Real-world numbers from a benchmark using a MacBook Pro (Apple Silicon, 16 GiB RAM, --cores 6 --memory 1G, all defaults). Each dataset has 3 bars:

--clumpify(L1, default)
--compression 6 (no clumpify)
--clumpify --compression 6.

Plots show compression savings (how much smaller the resulting FastQ files are versus the regular run) and the Wall-time effect (how much slower the run was, 1x is original run).

Datasets covered:

MiSeq amplicon (CRISPR): 4.4M SE, 500 MB plain output — ERR16944282
ChIP-seq (Illumina SE): 28.6M SE, 1.5 GB — SRX747791
WES (Illumina SE): 105M SE, 9.2 GB — SRR7890918
Long-read (ONT): 100K SE, 558 MB — SRR37915503
ATAC-seq (Illumina PE): 31.5M PE, 2.9 GB — SRX2717909
Ribo-seq (Illumina PE): ~30M PE, 4.0 GB — SRX11780879 (SRR15480782)
RNA-seq (Illumina PE): 93M PE, 17.0 GB — SRX1603629
scRNA-seq 10x Chromium (PE): 392M PE, 39.6 GB — pbmc8k_v2 (10x Genomics public dataset)

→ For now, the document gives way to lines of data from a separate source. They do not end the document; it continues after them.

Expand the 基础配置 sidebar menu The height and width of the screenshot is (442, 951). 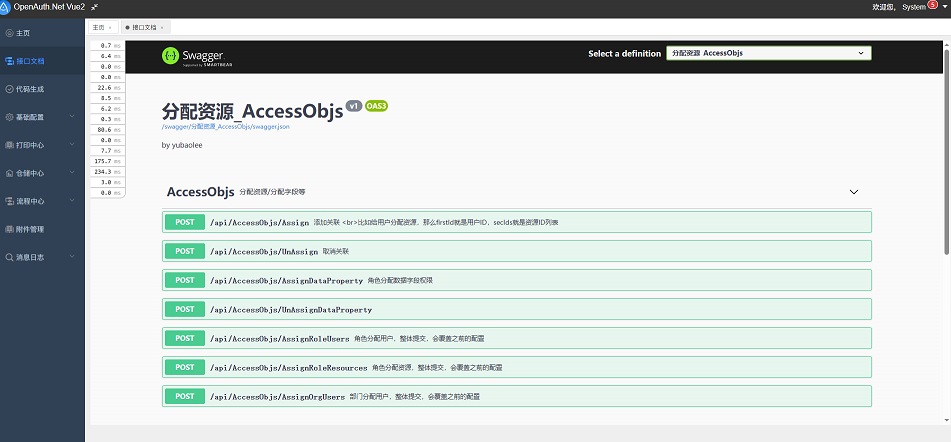pos(40,117)
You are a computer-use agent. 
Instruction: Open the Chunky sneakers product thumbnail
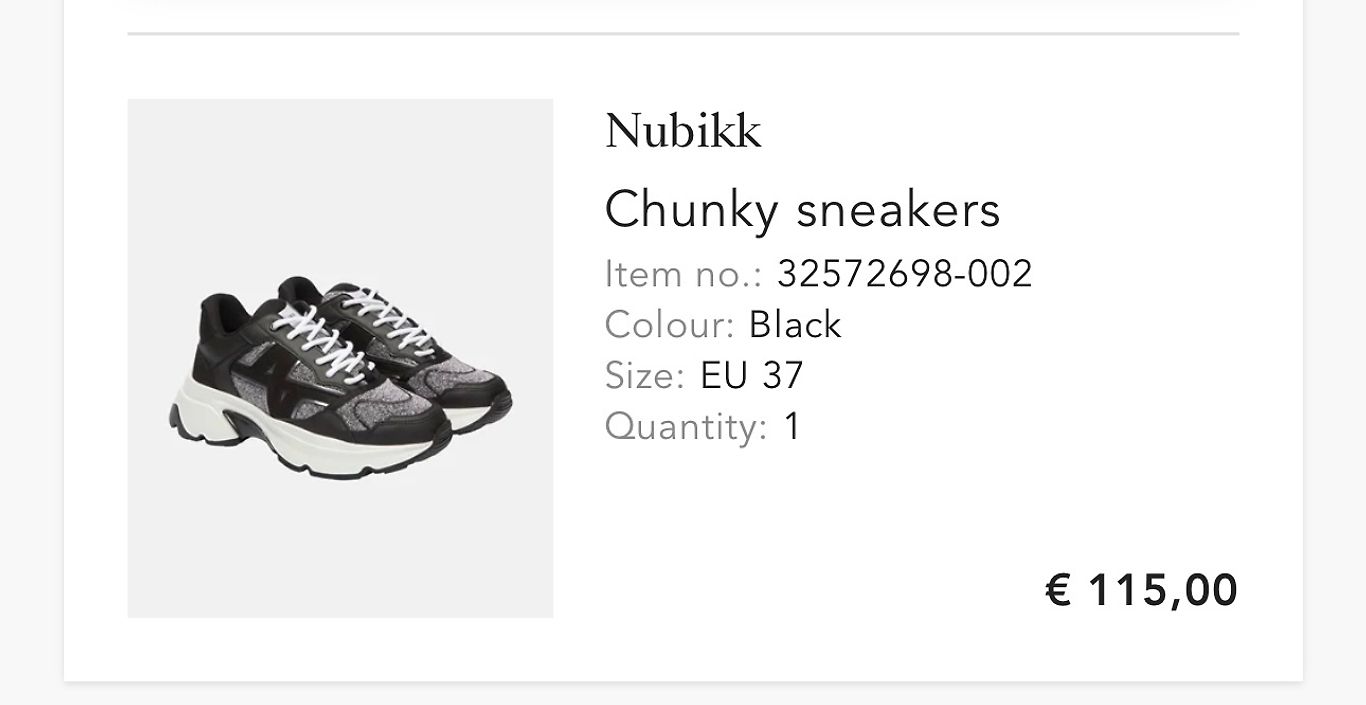point(340,358)
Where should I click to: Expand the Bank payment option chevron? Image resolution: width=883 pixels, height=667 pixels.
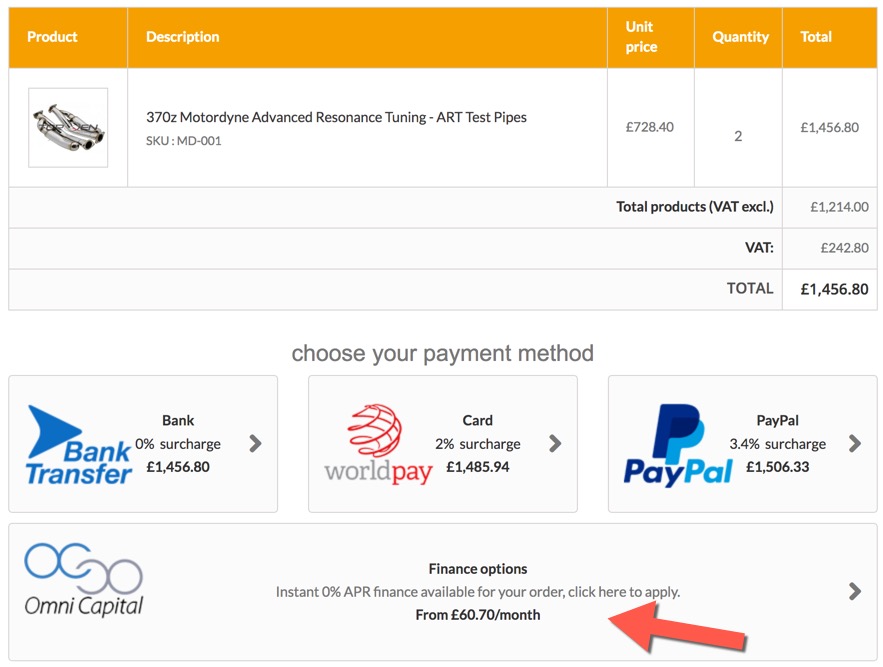coord(256,444)
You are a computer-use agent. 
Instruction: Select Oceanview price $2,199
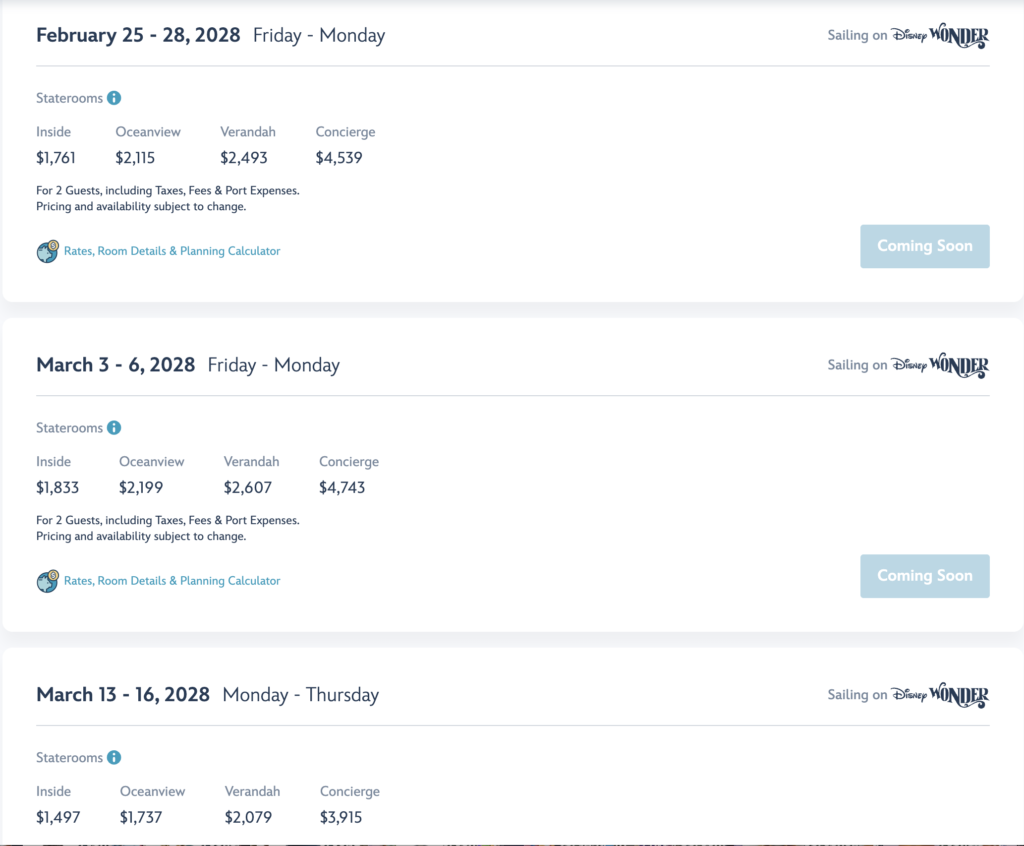tap(141, 487)
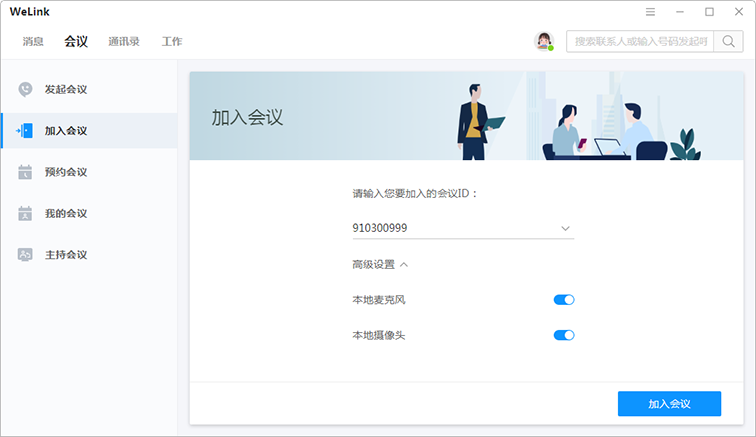Switch to the 消息 tab

tap(33, 41)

Comparison with other tools

If you've used bbmap clumpify or stevekm/squish, --clumpify produces compression results in the same ballpark on most data:

On amplicon-type data, all three tools converge to ~37–38% saving at gzip level 9.
On diverse data (WES, WGS), all three give ~20–30% saving — none of them works miracles on inherently diverse libraries.

The advantage of --clumpify over running a separate tool is that it's part of the trim pass, so there's no extra read-and-rewrite cycle. For an X GB input, a separate clumpify step would mean reading the trimmed output, sorting, and writing it back; typically +3–5× the trim wall time as well as double the disk I/O. --clumpify does it in one pass.